Background information
- Genres: Hindustani classical music
- Occupations: Hindustani classical Vocalist, Musicologist
- Years active: 1983–present

= Ali Razwan =

Indian Classical Musician

Ali F. M. Razwan is an Indian classical musician in the Hindustani tradition. He belongs to the Gwalior-Jaipur-Agra gharana.

Ali is the only non-Indian to have received the Sangeet Acharya degree. Dr. Ali's style of rendition has influences from laya, chhanda, bolbaat, boltan, layakari of Gwalior, and Binkari alap.

== Early life ==
Ali F. M. Razwan was born as the sixth child of A. B. Lutfi Ali.

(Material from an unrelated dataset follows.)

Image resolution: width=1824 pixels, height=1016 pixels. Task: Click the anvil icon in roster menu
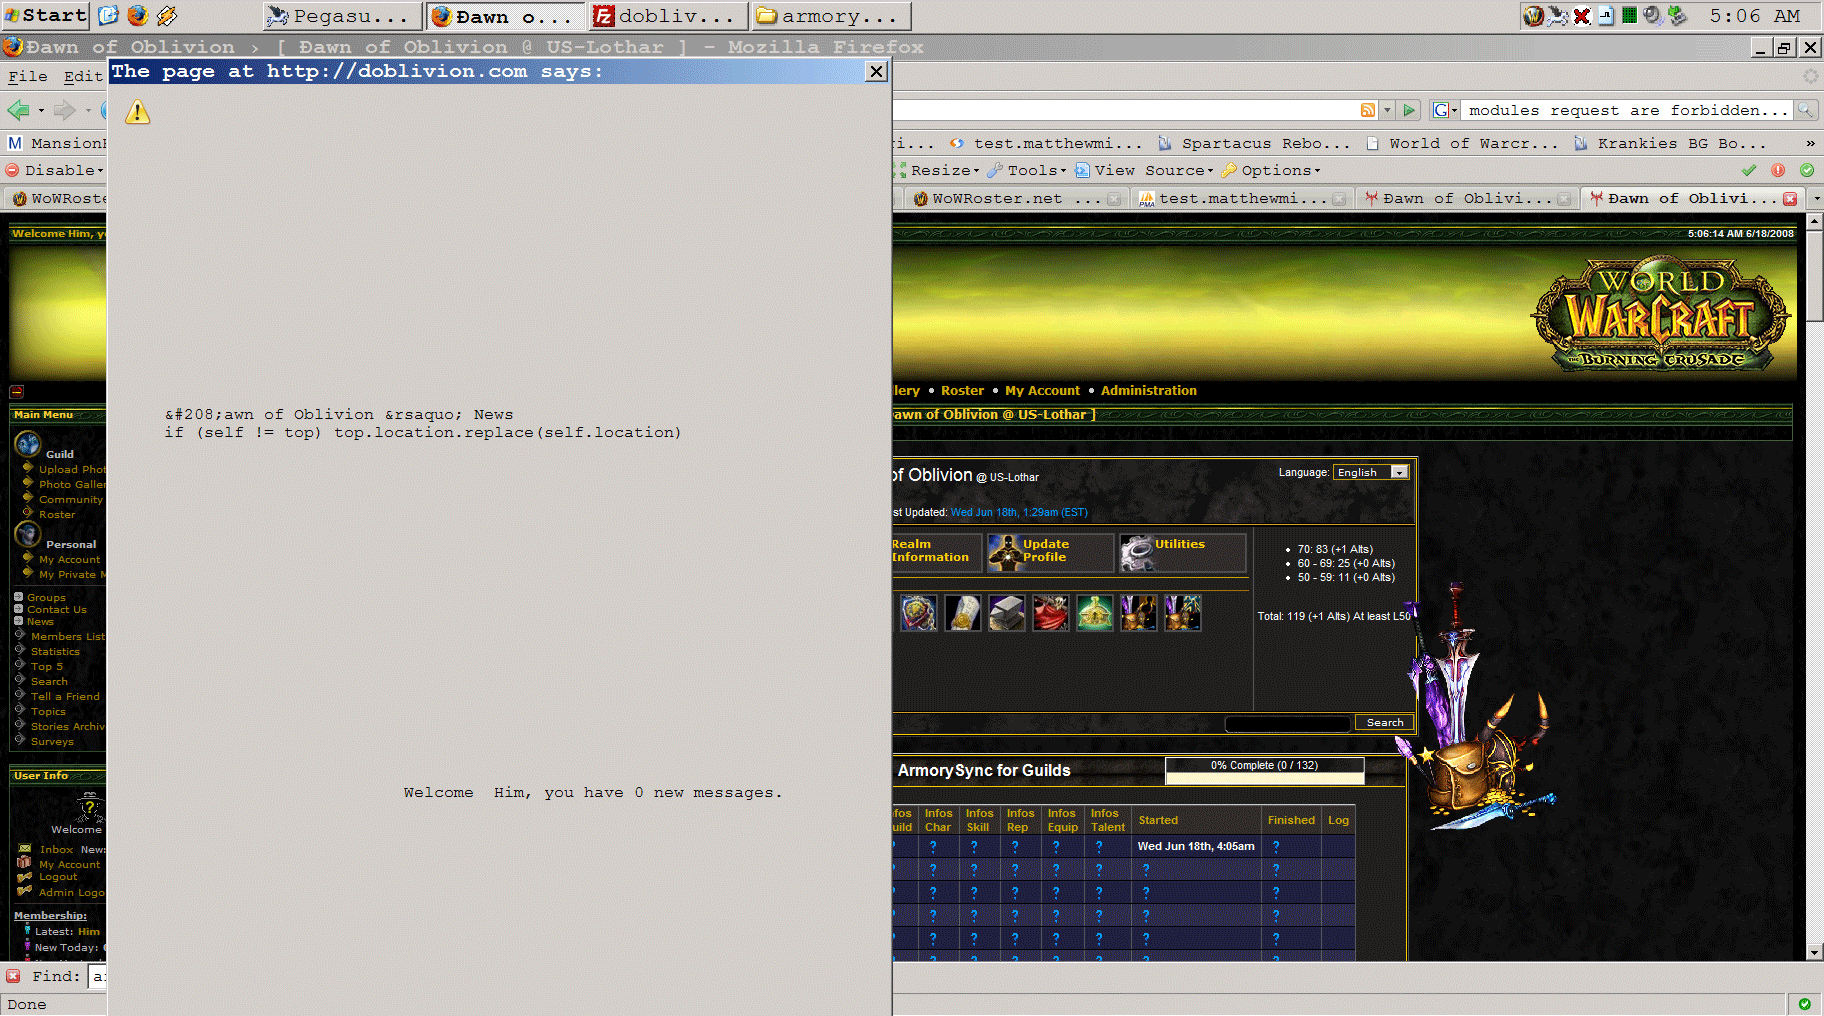(x=1006, y=613)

At the age of fifteen, Ali commenced music lessons from Bholanath Bhattacharya of Magura at the Shilpakala Academy. Subsequently, until 1983, he studied under Professor Chandi Prashad Chatarjee. From 1984 to 1988, he was under the tutelage of Ustad Abdul Bari Khan. Concurrently, he received training in Nazrul Sangeet at Bulbul Lalitakala Academy.

Ali was awarded the ICCR scholarship in 1988 and pursued Bachelors and Masters degrees at the Maharaja Sayajirao University of Baroda. There, he received training in classical music of the Gwalior gharana from musicians like Pandit Shikantha Garage, Pandit Anilbhai Vaishnav, Pandit Ishwarbhai Yadav, and Pandit Dwarakanath Bhosle. He also studied Jaipur gharana under Subhada Desai and Kirana gharana under Pandit Lakshmikant Pyarelal Bapat. He learned Nauhar bani (stylistic variants) Dhrupad Sangeet from Pandit Harishchandra Chaturvedi during his research in Mumbai and trained under Pandit V. R. Athavale and Pandit Arun Kashalkar in Gwalior gharana-Jaipur gharana.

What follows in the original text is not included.